Texte fourni
= = =

L’expression « littérature d’enfance et de jeunesse » recouvre les œuvres écrites pour la jeunesse — ce qu’il est coutume d'appeler, non sans ambiguïté et avec une condescendance certaine, « littérature enfantine » — et des œuvres littéraires destinées aux adultes, que celles-ci aient été « confisquées » par les enfants et les jeunes à la recherche d’une matière à lire autre ou qu’elles aient été « récupérées » par les adultes pour les proposer à ce vaste public potentiel, éphémère mais sans cesse renouvelé, qu’est la jeunesse. La démarche de confiscation traduit une non-satisfaction des besoins des jeunes lecteurs; la démarche de récupération a des motivations commerciales affichées et, plus subtiles, des motivations de domination paternaliste à visée élitiste.

 

Littérature spécifique, littérature confisquée ou littérature récupérée, ces trois courants se retrouvent de façon permanente, mais avec des dosages divers selon le contexte de production des œuvres et d’accès à la lecture. En effet, l'histoire de la littérature d'enfance et de jeunesse est à l’image du statut de l’enfant dans la société.

 

L'adulte en miniature

 

D’abord adulte en miniature, l’enfant partage la vie des adultes, donc leurs lectures : c’est par la confiscation des romans de chevalerie, des légendes et récits historiques qu’il accède à la littérature de divertissement et à une lecture relativement autonome. Mais il faut aider cet enfant à s’intégrer pleinement à la société adulte; naît alors la littérature didactique spécifique à la jeunesse : les livres d’instruction enseignent les rudiments et un minimum de connaissances, essentiellement pratiques; les livres d’éducation enseignent les codes de comportement social qui permettent de tenir un rang dans la société. C’est une littérature de classe, essentiellement destinée aux enfants d’une bourgeoisie qui veut affermir les positions acquises.

= = =

Consigne A
Renvoyez à l'identique tout ce qui va de « L'adulte en miniature » jusqu'à « les positions acquises. » dans le texte sur la littérature d'enfance et de jeunesse.
Consigne B
Reprenez la rédaction du texte sur la littérature d'enfance et de jeunesse en enchaînant directement après sa dernière phrase.

Lignes
= = =

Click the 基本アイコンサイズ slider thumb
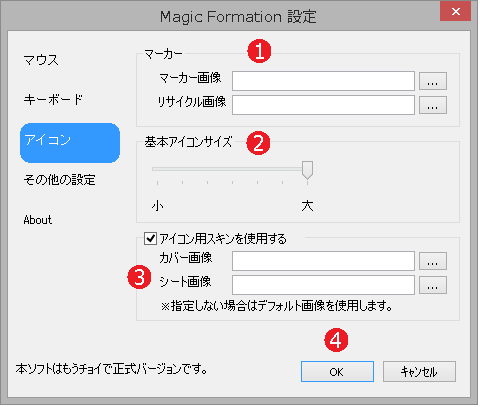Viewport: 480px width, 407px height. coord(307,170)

= = =

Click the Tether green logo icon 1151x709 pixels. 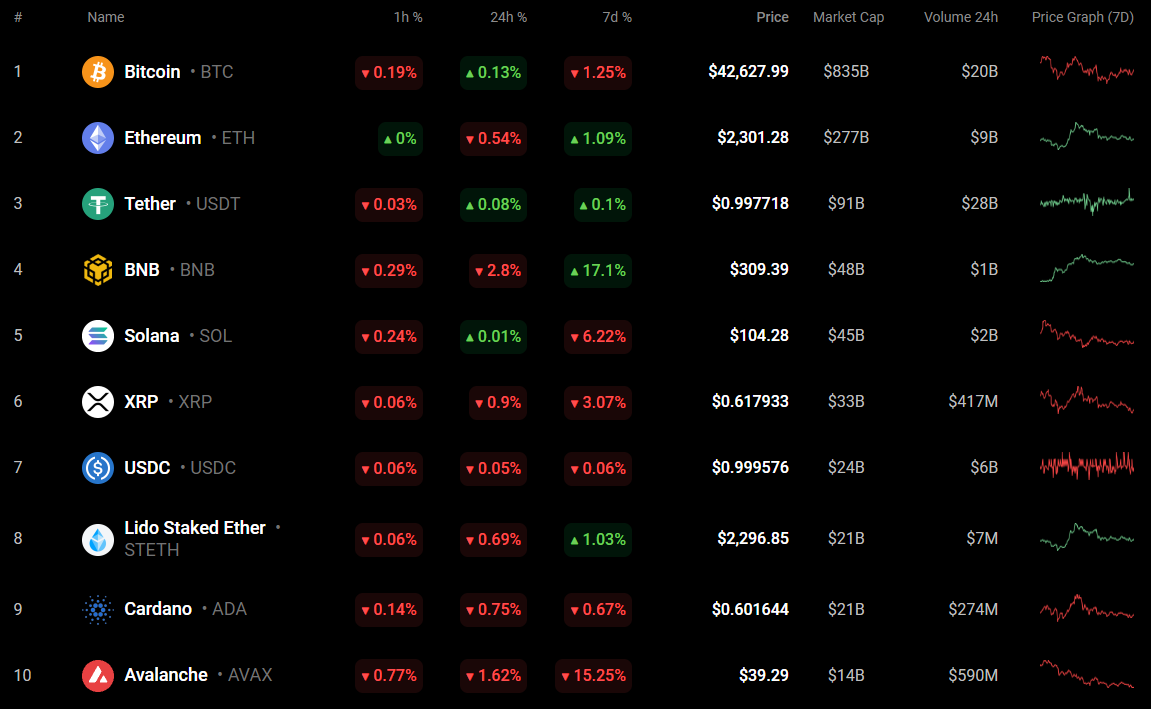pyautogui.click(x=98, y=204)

= = =

Résultat final A
L'adulte en miniature

 

D’abord adulte en miniature, l’enfant partage la vie des adultes, donc leurs lectures : c’est par la confiscation des romans de chevalerie, des légendes et récits historiques qu’il accède à la littérature de divertissement et à une lecture relativement autonome. Mais il faut aider cet enfant à s’intégrer pleinement à la société adulte; naît alors la littérature didactique spécifique à la jeunesse : les livres d’instruction enseignent les rudiments et un minimum de connaissances, essentiellement pratiques; les livres d’éducation enseignent les codes de comportement social qui permettent de tenir un rang dans la société. C’est une littérature de classe, essentiellement destinée aux enfants d’une bourgeoisie qui veut affermir les positions acquises.

Résultat final B
Vint un moment où la littérature didactique trouva son expression dans des genres que le contexte socioculturel permettait de proposer aux adultes; par exemple les Fables de La Fontaine, dont la destination était fort ambiguë puisqu’elles s’adressaient au «monde» qu’il « faut amuser comme un enfant », et que l’institution scolaire récupérera plus tard pour les destiner spécifiquement à la jeunesse. Le cas des Histoires ou Contes du temps passé ou Contes de ma mère l’Oye (1697) de Charles Perrault est tout aussi ambigu : transcrits par un adolescent, écrits par un adulte, destinés à être lus dans les salons, ces contes s’avouaient instrument de didactisme moral, faisant « avaler les vérités solides et dénuées de tous agréments, en les enveloppant dans des récits agréables et proportionnés à la faiblesse de leur âge [des enfants] ». Littérature de jeunesse, littérature d’adulte? La marge est déjà bien mince en cette fin du xvne siècle.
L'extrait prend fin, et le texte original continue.